Re: [libvirt] [qemu RFC v2] qapi: add "firmware.json"

Hi, > Hmmm, I'm not sure I agree. One use case is that you want a domain > config in which well-known OS-es, signed by the MS UEFI certs, just boot > with SB enabled. (Some of our internal folks really want this.) > > Another use case is that you want a domain in which SB *can* be enabled, > but your installer is signed with a different certificate chain (or it > is unsigned), and with *just* the MS certs enrolled, it wouldn't boot at > all. So you want the SB *feature*, but definitely not the initial > enrollment / SB *operational mode*. So "secure-boot-enrolled-keys" also has SB turned on.

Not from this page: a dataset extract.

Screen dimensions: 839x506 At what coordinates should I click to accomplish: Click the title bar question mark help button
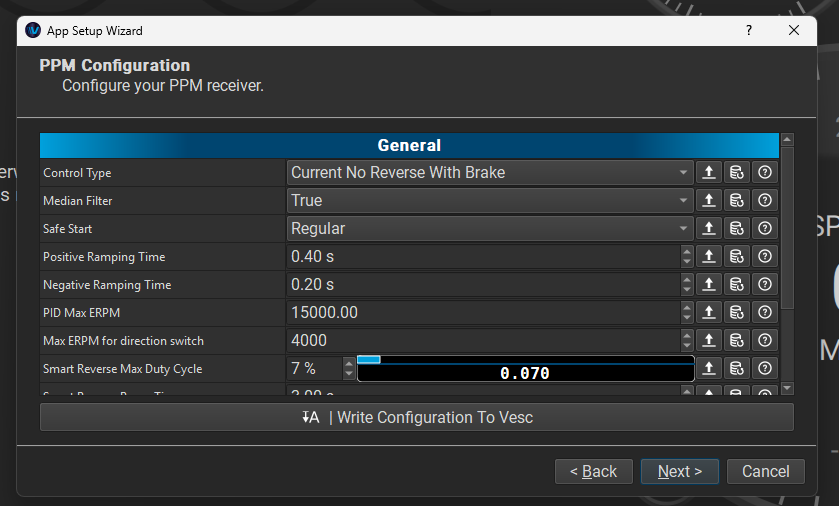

> For me to understand you better, are you suggesting merely that I: > > - rename @secure-boot-enrolled-keys to @enrolled-keys, and > > - drop the reference to @secure-boot from the end of the @enrolled-keys > documentation paragraph? (Namely, "@secure-boot-enrolled-keys is only > valid if the firmware also supports @secure-boot"). Yes. So "secure-boot" specifies "firmware binary supports secure-boot" and "enrolled-keys" specifies "firmware nvram template has keys enrolled (and SB enabled).

Other question: Do we want allow to specify which certs/keys are enrolled? Which would probably mean to drop "enrolled-keys" from features and make it an optional string instead,

then specify "'enrolled-keys' : 'Microsoft'" in the json file.